* [Reading text]
Saturday, November 4, 2017

Weird Facts

As time passes I feel less and less inclined to write about comics, and I don't mean on this blog only...

The reasons are varied and have mainly to do with aging and the loss of energy... Most importantly though, I see no point in continuing a lost fight: comics will never be a real art form, I can see that clearly now... Don't get me wrong, wonderful comics have been made, and I don't mean in the expanded field only. Oesterheld's and Tsuge's and Buzzelli's oeuvres are out there to prove what I'm saying, but if we look past the huge promise that the 1990s brought us, the only conclusion must be that the mountain gave birth to a mouse.

Anyway, this doesn't mean that I will stop writing on this blog completely, I'm doing it right now, after two months... So, I will come here once in a blue moon, whenever I feel like venting or something...

Today I just want to clarify the phrase that I posted on TCJ's site: "By the way, the comics comics criticism is just one of the last, in a long list of weird events, that helped to indefinitely postpone this art form."

What are those events exactly? OK, here we go:

Weird Event # 1: 19th century: comics are associated with humor and caricature:

Loÿs, "Vilain toujours a tort," 1884.

Weird Event # 2: 19th, early 20th centuries: comics are children's literature:


Wilhelm Busch, Max und Moritz, 1865 (I'm proud to say that this scan was taken from a book that once belonged to the great Carl Barks).

Weird Event # 3: 1930s: comics are escapist manichean literature:


Chester Gould et al, "Dick Tracy" Sunday Page, Februray 14, 1954.

Weird Event # 4: 1960s: wanting to do other things with the medium underground cartoonists can't go beyond parody (or the same stupid adventures with sex added) because they grew up with the mediocre stuff and knew nothing else (in the end they behaved like spoiled brats):


Richard Corben, Fantagor # 3, 1972.

Weird Event # 5: 1960s and on, until today: also growing up in the midst of all this trash the so-called comics critics can only write hagiographies that incense the producers who churn it out:

 
Les cahiers de la bande dessinée # 72, November - December 1986.

The comics comics critics were formalists, but that doesn't excuse anything. All of the above is how comics are viewed by the laymen and laywomen. Who can blame them if they see comics as part of trash culture? I, for one, don't!


5 comments:

MC said...

Beautiful the "Dick Tracy" page!
How I love comics!
---Manuel Caldas

R. S. Martin said...

"...comics will never be a real art form, I can see that clearly now..."

* [Information shown]
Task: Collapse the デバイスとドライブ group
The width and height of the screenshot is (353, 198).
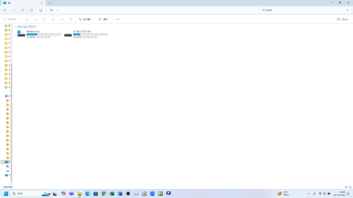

* [What is asked] Reproduce verbatim the passage of the blog post that begins with the words containing "Richard Corben, Fantagor" and ends with "for one, don't!". The listing has no connection to the blog post.

* [Response to this task]
Richard Corben, Fantagor # 3, 1972.

Weird Event # 5: 1960s and on, until today: also growing up in the midst of all this trash the so-called comics critics can only write hagiographies that incense the producers who churn it out:

 
Les cahiers de la bande dessinée # 72, November - December 1986.

The comics comics critics were formalists, but that doesn't excuse anything. All of the above is how comics are viewed by the laymen and laywomen. Who can blame them if they see comics as part of trash culture? I, for one, don't!